-- Begin --

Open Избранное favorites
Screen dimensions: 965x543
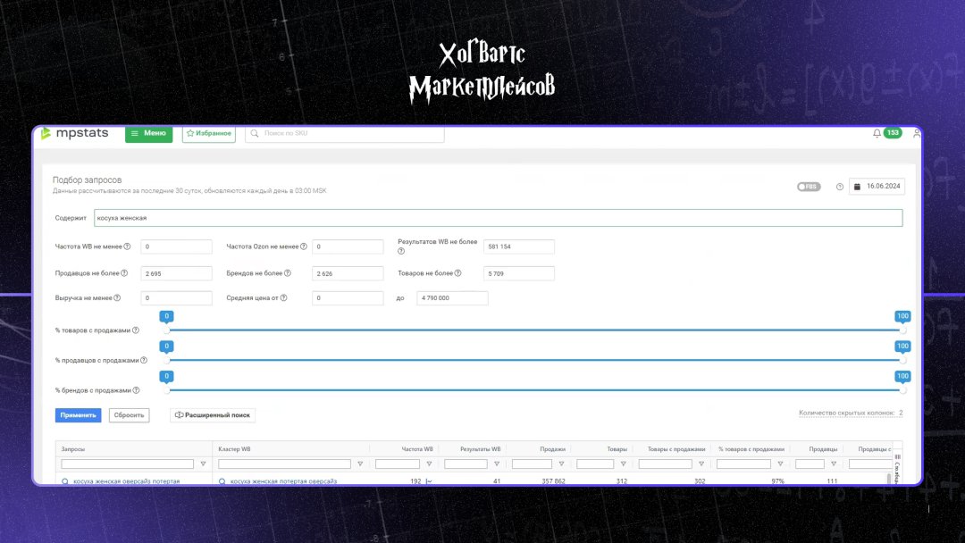tap(209, 133)
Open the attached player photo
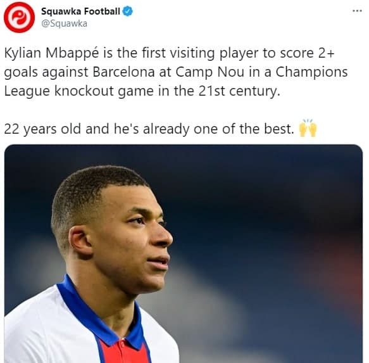369x363 pixels. tap(184, 253)
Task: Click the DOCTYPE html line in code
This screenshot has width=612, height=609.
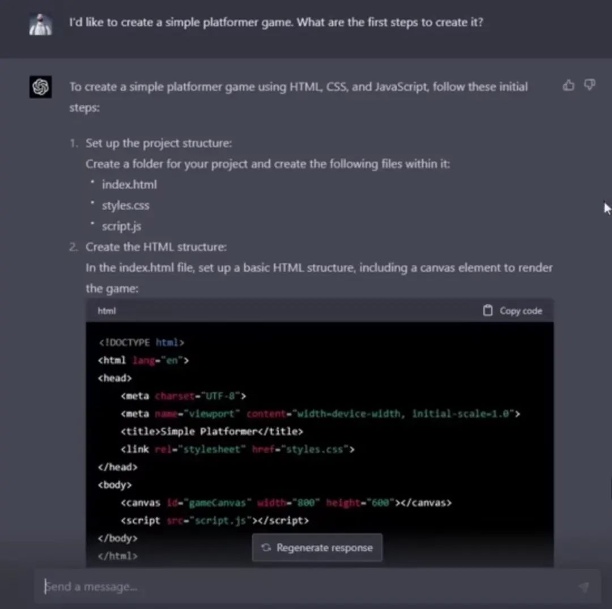Action: (141, 343)
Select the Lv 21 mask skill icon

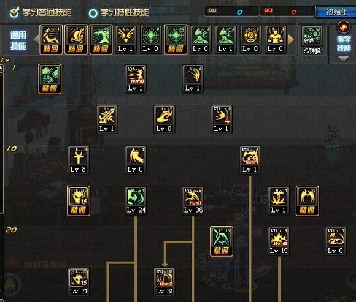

-- End --

• [Required task] Can you write out all the records again with each "Open" swapped for "Access", keeping everything else the same and omitting the pictures?

• [Solution to this problem]
Access Избранное favorites
Screen dimensions: 965x543
tap(209, 133)
Access the attached player photo
369x363 pixels. tap(184, 253)
Task: Click the DOCTYPE html line in code
This screenshot has width=612, height=609.
Action: (141, 343)
Select the Lv 21 mask skill icon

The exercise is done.